The datastream is the server-side routing configuration that replaces the client-side library routing in at.js.

In the Adobe Experience Platform UI:

  1. Create a new datastream (or edit an existing one if you’re already using Web SDK for Analytics).
  2. Add the Adobe Target service to the datastream.
  3. Configure the Target property token — this maps to your Target workspace.
  4. Enable or disable the Target response token settings as needed.
  5. If using on-device decisioning, set the decisioning method to “hybrid” or “on-device” depending on your activity types.

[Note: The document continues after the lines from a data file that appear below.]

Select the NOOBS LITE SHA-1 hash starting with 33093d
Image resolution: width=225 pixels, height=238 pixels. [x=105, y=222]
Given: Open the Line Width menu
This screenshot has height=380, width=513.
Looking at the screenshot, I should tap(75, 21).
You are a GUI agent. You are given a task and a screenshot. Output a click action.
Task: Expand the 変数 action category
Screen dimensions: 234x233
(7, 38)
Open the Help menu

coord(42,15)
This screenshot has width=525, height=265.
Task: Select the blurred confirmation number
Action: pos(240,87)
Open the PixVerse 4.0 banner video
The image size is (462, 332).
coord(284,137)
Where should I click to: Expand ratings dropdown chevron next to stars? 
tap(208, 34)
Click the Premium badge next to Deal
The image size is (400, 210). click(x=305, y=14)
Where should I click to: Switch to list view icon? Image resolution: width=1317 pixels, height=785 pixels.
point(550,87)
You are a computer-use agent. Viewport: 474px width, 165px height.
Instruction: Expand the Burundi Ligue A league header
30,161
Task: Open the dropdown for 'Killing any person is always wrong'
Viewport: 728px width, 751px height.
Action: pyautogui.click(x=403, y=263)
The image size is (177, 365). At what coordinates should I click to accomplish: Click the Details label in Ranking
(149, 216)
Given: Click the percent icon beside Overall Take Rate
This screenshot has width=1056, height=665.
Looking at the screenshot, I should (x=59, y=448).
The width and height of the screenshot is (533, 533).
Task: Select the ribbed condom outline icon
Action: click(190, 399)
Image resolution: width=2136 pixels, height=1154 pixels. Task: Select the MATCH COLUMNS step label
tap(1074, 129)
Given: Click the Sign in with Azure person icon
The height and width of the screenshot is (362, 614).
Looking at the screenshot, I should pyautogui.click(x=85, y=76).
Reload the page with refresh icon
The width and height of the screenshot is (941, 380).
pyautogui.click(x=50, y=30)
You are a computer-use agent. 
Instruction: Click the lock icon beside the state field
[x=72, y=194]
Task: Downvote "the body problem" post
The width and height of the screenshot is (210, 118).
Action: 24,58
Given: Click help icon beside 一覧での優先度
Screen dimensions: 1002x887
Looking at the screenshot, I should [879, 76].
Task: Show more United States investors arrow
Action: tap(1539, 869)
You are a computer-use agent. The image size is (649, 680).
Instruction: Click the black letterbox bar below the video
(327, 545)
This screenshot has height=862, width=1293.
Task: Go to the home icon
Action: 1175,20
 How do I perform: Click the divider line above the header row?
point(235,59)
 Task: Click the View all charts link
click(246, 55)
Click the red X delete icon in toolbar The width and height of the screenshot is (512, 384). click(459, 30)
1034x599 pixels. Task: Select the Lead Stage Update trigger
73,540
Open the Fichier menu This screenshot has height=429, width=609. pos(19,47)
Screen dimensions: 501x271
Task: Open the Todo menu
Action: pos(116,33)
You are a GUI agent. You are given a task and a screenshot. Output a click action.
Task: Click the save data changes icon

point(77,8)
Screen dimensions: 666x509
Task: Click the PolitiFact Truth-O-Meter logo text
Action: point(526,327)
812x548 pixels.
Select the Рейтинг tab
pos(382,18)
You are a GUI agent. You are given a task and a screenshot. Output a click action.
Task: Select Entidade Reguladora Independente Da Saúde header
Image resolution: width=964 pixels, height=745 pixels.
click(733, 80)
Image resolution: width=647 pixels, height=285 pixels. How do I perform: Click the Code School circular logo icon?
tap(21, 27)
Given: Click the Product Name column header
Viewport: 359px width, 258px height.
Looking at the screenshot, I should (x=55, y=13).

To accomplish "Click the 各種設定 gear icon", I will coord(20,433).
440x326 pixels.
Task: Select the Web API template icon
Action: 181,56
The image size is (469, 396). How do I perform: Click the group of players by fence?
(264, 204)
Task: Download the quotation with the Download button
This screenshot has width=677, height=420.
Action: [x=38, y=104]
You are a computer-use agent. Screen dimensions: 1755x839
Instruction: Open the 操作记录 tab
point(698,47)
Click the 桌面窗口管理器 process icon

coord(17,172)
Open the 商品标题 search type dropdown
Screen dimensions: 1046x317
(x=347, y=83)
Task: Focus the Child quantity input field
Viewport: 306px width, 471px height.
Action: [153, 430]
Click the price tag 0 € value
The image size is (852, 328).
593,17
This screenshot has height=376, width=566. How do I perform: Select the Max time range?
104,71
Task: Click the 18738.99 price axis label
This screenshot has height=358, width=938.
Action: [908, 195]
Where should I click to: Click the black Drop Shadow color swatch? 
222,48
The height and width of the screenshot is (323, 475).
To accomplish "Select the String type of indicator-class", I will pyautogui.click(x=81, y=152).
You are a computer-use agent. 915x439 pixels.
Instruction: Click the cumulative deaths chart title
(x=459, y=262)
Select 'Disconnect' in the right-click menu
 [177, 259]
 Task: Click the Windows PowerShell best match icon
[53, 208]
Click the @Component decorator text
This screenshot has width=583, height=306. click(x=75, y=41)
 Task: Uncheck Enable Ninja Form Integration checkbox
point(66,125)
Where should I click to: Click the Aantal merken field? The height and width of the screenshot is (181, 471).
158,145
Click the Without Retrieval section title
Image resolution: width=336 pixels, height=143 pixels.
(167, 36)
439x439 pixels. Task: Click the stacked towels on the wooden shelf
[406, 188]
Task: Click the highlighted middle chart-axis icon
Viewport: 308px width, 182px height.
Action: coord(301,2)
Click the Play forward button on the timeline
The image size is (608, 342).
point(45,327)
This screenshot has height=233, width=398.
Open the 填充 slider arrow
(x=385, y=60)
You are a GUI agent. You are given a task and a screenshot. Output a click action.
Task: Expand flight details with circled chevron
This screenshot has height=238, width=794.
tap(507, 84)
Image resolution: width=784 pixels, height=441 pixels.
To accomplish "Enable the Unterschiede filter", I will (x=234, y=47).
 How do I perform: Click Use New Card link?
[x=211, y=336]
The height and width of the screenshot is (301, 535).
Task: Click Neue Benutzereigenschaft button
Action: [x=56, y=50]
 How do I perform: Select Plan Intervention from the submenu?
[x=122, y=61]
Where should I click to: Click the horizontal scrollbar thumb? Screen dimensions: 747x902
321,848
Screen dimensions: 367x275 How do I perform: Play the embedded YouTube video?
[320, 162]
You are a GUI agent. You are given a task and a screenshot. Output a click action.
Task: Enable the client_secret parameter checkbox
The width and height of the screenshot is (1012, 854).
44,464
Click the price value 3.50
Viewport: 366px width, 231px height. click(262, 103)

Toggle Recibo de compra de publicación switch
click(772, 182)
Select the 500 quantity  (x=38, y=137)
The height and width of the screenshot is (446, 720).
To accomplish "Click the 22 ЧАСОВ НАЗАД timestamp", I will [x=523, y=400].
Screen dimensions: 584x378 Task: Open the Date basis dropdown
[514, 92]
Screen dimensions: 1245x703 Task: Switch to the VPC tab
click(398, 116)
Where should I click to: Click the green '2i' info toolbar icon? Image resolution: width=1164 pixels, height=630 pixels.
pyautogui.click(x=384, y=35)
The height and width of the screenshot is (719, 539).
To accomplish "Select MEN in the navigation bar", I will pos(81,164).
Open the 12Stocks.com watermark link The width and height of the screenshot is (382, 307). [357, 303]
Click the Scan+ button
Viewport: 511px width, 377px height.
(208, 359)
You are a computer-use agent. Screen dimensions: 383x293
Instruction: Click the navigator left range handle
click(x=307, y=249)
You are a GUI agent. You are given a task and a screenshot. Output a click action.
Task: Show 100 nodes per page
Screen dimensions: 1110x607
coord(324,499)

The property token in the datastream replaces the at_property parameter you may have been passing in at.js targetPageParams.

Implementation Approach

There are two main paths: tag-managed (via Adobe Launch) or direct implementation.

Launch-Managed Migration

If you’re using Adobe Launch (Tags), this is the cleaner path:

  1. Install the Web SDK extension in your Launch property.
  2. Configure the extension with your datastream ID, organization ID, and edge domain.
  3. Create a “Send Event” rule that fires on page load. Set the renderDecisions flag to true to automatically apply VEC-based Target activities.
  4. Migrate custom code offers — Replace at.js trigger rules with Web SDK sendEvent calls using the appropriate decision scopes.
  5. Remove the at.js extension once migration is validated.

Direct Implementation

For sites without Launch, you’ll swap the library reference:

// Remove: at.js script tag
// Add: alloy.js
alloy("configure", {
  datastreamId: "YOUR_DATASTREAM_ID",
  orgId: "YOUR_ORG_ID@AdobeOrg"
});

// Page load -- replaces target-global-mbox
alloy("sendEvent", {
  renderDecisions: true
});

For form-based activities with named scopes:

alloy("sendEvent", {
  decisionScopes: ["my-custom-scope"]
}).then(function(result) {
  // Handle propositions manually
  const propositions = result.propositions;
  // Apply offers to the page
});

Validation and QA

After migrating, validate every active Target activity:

  • VEC activities — Load the page, confirm the experience renders without flicker, check that the correct experience is served based on audience targeting.
  • Form-based activities — Verify that decision scopes return the expected offers and that your rendering logic applies them correctly.
  • Activity QA links — Use Target’s QA mode to force specific experiences and verify each variation.
  • Analytics integration — Confirm that A4T (Analytics for Target) reporting still receives data. The reporting source may need reconfiguration if you’re switching from at.js A4T to Web SDK’s automatic Analytics integration.

Common Pitfalls

  • Flicker management — at.js has a built-in prehiding snippet. Web SDK requires a separate prehiding style that you manage. Don’t skip this or VEC activities will flash the default content before rendering.
  • Mbox naming — Web SDK uses the scope name __view__ for the page-load target-global-mbox equivalent. Don’t create activities targeting target-global-mbox as a scope name.
  • Order of operationsalloy("configure") must complete before any sendEvent call. In Launch, the extension handles this. In direct implementations, ensure the configure call is synchronous.
  • SPA handling — For single-page apps, you need to call sendEvent with renderDecisions: true on each virtual page navigation, not just the initial load.

The migration is not a weekend project for a complex implementation, but it’s also not as risky as it sounds if you approach it methodically. Start with a staging environment, migrate one property at a time, and validate each activity before moving to the next.